本發明公開了一種提高轉基因細胞重組效率的組合物及方法，通過使用含有SCR7、RS?1或L755507的培養基處理轉基因后的細胞，提高了轉基因細胞的HDR效率。本發明的一些實例，通過使用特定的sgRNA組合，獲得了更高的轉基因效率，解決了二次注射會導致受精卵受損較為嚴重，出生率會下降比較嚴重而導致陽性繁殖數量不足的缺陷。

技術領域

本發明涉及轉基因領域，具體涉及一種提高轉基因細胞重組效率的組合物及方法。

背景技術

動物模型，特別是轉基因鼠模型，是進行各項生命科學研究的一個重要工具，應用范圍廣泛。

在眾多的轉基因動物中，點突變鼠由于其易于培養，成本相對較低，是常見的轉基因動物模型。現有技術制備點突變鼠主要有3種方案：

一是傳統ES打靶的方案，其缺點是：(1)需要復雜的打靶載體構建、ES細胞篩選、嵌合體小鼠選育等一系列步驟，不僅流程繁瑣、對技術的要求很高，而且費用大、耗時較長，且效率低；(2)不同品系的鼠需要不同的ES細胞，目前ES打靶做得比較多的都是常見的C57BL/6品系，其他的品系沒看到有相關的報道。例如，點突變模型主要用于研究人類疾病，其經常需要用到特殊的品系，由于沒有相關的ES細胞，所以無法采用ES打靶這項技術進行制備。

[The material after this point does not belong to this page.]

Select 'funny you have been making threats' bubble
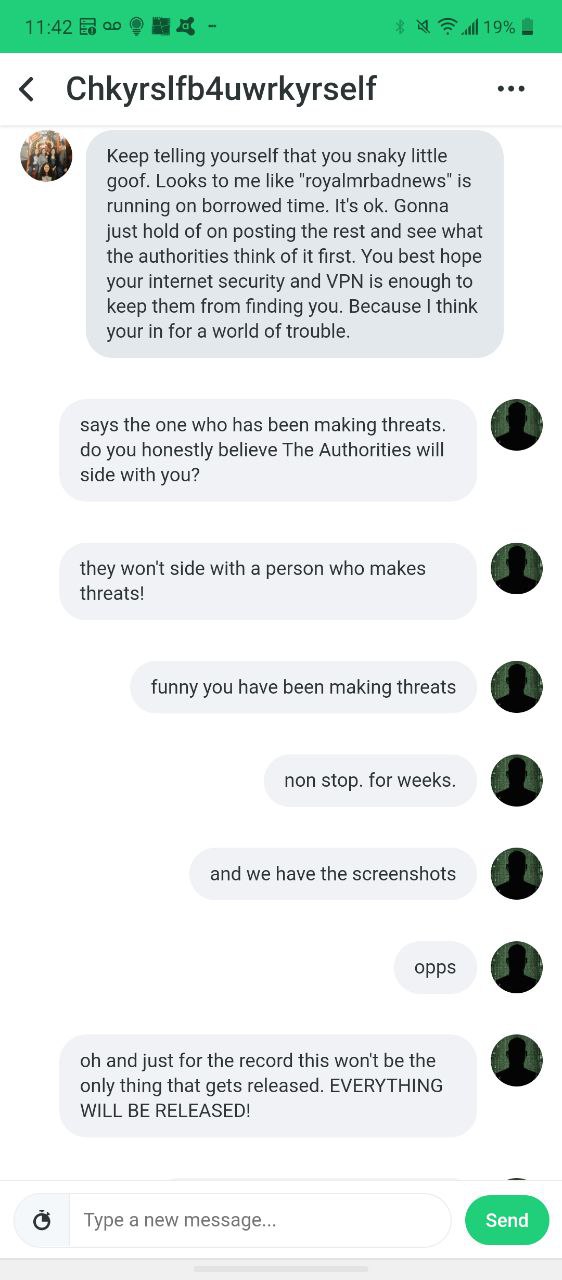The height and width of the screenshot is (1280, 562). point(303,687)
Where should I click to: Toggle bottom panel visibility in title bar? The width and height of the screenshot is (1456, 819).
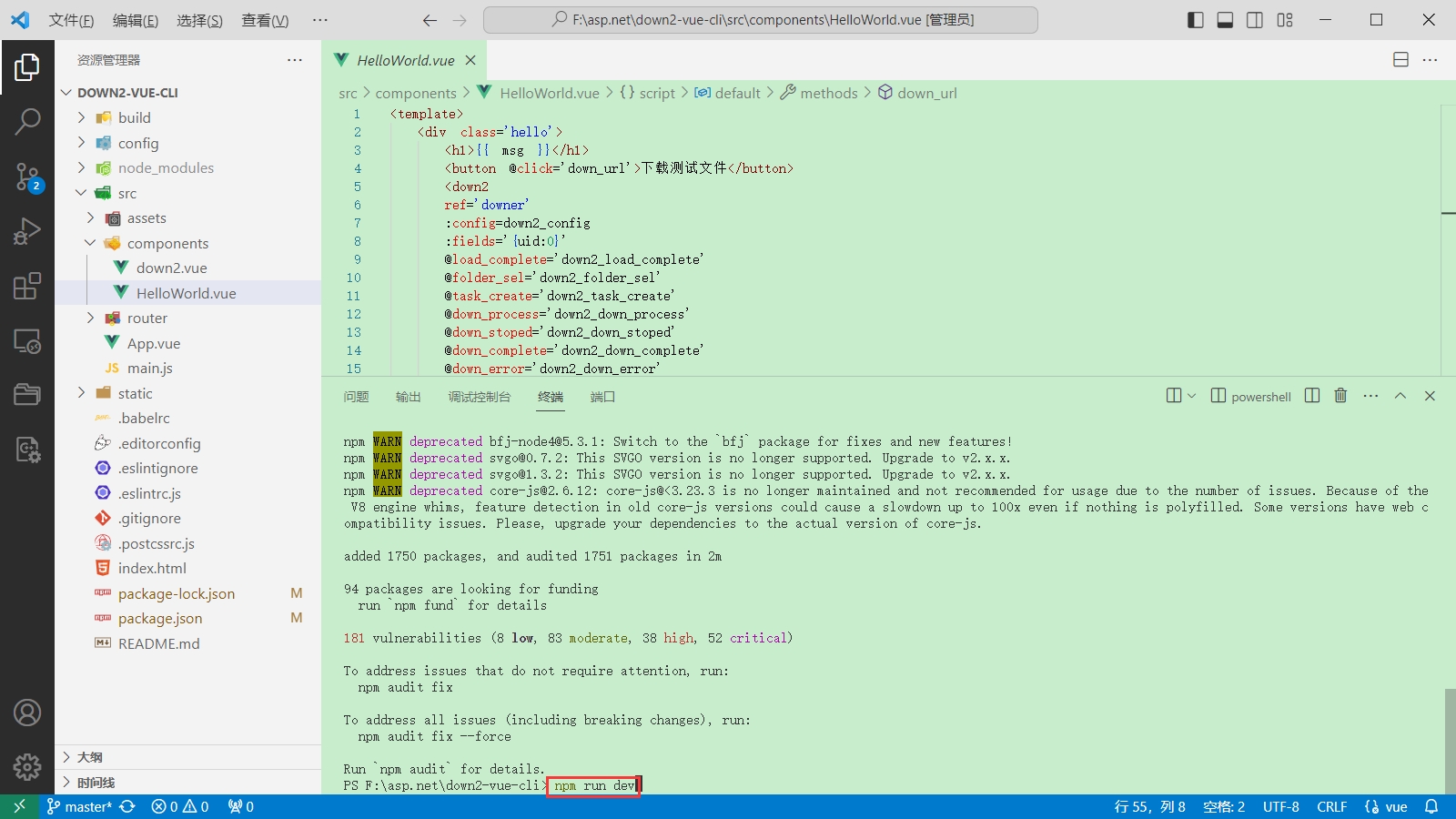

二是TALEN方案：其缺點是：(1)設計識別20個堿基序列的TALEN蛋白含有一千多個氨基酸，因而可能會引起機體的免疫反應，這將降低TALEN在細胞中的作用；(2)TALEN也存在脫靶的問題，這可能由于細胞中染色體的狀態引起的，如TALEN技術對于處于異染色體結構中的基因序列沒有效果；(3)TALEN技術是否可以勝任摻入大的片段？目前TALEN技術的應用主要集中在基因敲除方面，但是否適合大片段的基因插入還需進一步研究。最重要的是，目前較先進的ZFN/TALEN技術基于能特異性識別堿基核苷酸來構建基因打靶載體，但打靶載體的構建非常復雜，制備時間長，產生的細胞毒性大，且都不能真正做到同時完成基因組多位點的敲除。

三是CRISPR/Cas9方案。CRISPR/Cas9的方案包括兩種，一種是野生型的hCas9,另一種是突變型的Cas9_D10A。野生型的hCas9的缺點：(1)容易造成脫靶效應；(2)對于一些重要基因的重要突變點容易造成致死。突變型的Cas9_D10A的缺點：兩種不同的sgRNA對靶位點兩側序列分別進行識別，然后結合單切口Cas9核酸酶，對兩條鏈分別進行剪切，從而提高了靶位點識別特異性，減少了脫靶效應,但由于單切口Cas9核酸酶效率比較低，導致 Cas9_D10A方案的陽性率比較低。

CRISPR/Cas9技術的基因編輯機制：CRISPR/Cas9通過對預設的DNA位點進行切割，造成DNA雙鏈斷裂(DSB,double strand break)。這種DNA的損傷可以啟動細胞內的修復機制，主要包括兩種途徑：一是低保真性的非同源末端連接途徑(NHEJ，Non-homologous endjoining)，此修復機制非常容易發生錯誤，導致修復后發生堿基的缺失或插入(Indel)，從而造成移碼突變，最終達到基因敲除的目的。NHEJ是細胞內主要的DNA斷裂損傷修復機制。利用靶向核酸酶可以在受精卵水平高效的實現移碼突變，從而制備基因敲除模式動物。CRISPR/Cas9技術的出現，使得無需再使用相應物種的ES細胞系就可以制備基因敲除模式生物，且已成功應用于小鼠、大鼠、豬、靈長類、果蠅等等。第二種DNA斷裂修復途徑為同源介導的修復(HR,homology-directed repair)，這種基于同源重組的修復機制保真性高，但是發生概率低。在提供外源修復模板的情況下，靶向核酸酶對DNA的切割可以將同源重組發生的概率提高約1000倍。利用這種機制可以實現基因組的精確編輯，如：條件性基因敲除、基因敲進、基因替換、點突變等等。